Velma Venita Browne, known to almost everyone as Aunty Velma passed away quietly at her home in Mesopotamia on Sunday October 19th. She was seventy-six years old.{{more}}

She was the wife of well-known businessman Thomas Augustus “Chippy” Browne, having married him on January 10, 1948 when she was only seventeen years old.

The Brownes’ generosity and hospitality were legendary. As Liley Cato, who grew up in their home describes it, “It was a house of plenty and there was everything that was needful. At their table, milk and honey flowed.” Her demonstrations of care were always genuine and she was counselor, negotiator and confidante to many persons.

Their home was also a haven to many, and according to Cato, “Their home in the valley became a sanctuary for needful souls. It was an oasis – a fertile spot in life’s barren desert for too many. As rumours of their goodness multiplied, the home population grew. The home I reminisce was alive with congeniality and warmth. There were many siblings.”

She was mother to Gwenneth Forde, General Manager of E.D. Layne & Sons; Kenneth Browne, Chairman of St. Vincent Building and Loan Association and former parliamentary representative for Marriaqua; Brendon Browne, retired Cabinet Secretary and Consul General of the OECS to Ottawa; Charmaine, a medical doctor and Damian. Besides the “blood” children of the home, she raised and supported numerous others.

→ **Your task**
Carry on the obituary of Velma Venita Browne from the point where it stops. The lines that come next are separate material and have no connection to the obituary.

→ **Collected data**
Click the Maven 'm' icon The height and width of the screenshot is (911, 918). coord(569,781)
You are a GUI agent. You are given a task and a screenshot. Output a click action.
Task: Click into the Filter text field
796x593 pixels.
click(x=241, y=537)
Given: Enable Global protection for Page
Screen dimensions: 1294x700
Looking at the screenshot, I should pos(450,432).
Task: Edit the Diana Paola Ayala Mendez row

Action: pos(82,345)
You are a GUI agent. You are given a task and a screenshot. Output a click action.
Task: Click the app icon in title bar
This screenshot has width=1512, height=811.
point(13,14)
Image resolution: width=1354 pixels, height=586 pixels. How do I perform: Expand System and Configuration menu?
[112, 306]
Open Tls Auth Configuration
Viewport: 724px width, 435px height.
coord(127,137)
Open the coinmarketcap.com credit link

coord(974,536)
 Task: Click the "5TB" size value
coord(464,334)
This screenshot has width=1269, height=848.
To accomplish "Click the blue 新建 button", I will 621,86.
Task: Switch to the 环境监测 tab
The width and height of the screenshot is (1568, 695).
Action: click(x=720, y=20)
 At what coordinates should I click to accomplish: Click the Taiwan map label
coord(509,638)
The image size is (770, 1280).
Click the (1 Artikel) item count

→ **Response below**
Mrs Browne possessed fierce business acumen. Working with her husband “Chippy”, their business expanded from a small grocery shop at Freeland, into the spice processing business and culminated in an impressive two-storey department store, Velma Browne & Son at Sharpe Street in Kingstown. At the department store, popularly known as “Chippy’s”, many persons found employment, certainly far beyond the needs of the business, but they were hired in an effort to help.

For the last fourteen years of her life, Mrs Browne had been stricken by ill-health, and had been unable to communicate verbally. However, her beauty was undiminished and her face still resonated love, understanding and warmth. To the end, she lived up to the name given to her in her youth: “Smile”.

Mrs. Browne’s funeral service will be held at the Mesopotamia Methodist Church on October 25th and will begin at 2 p.m.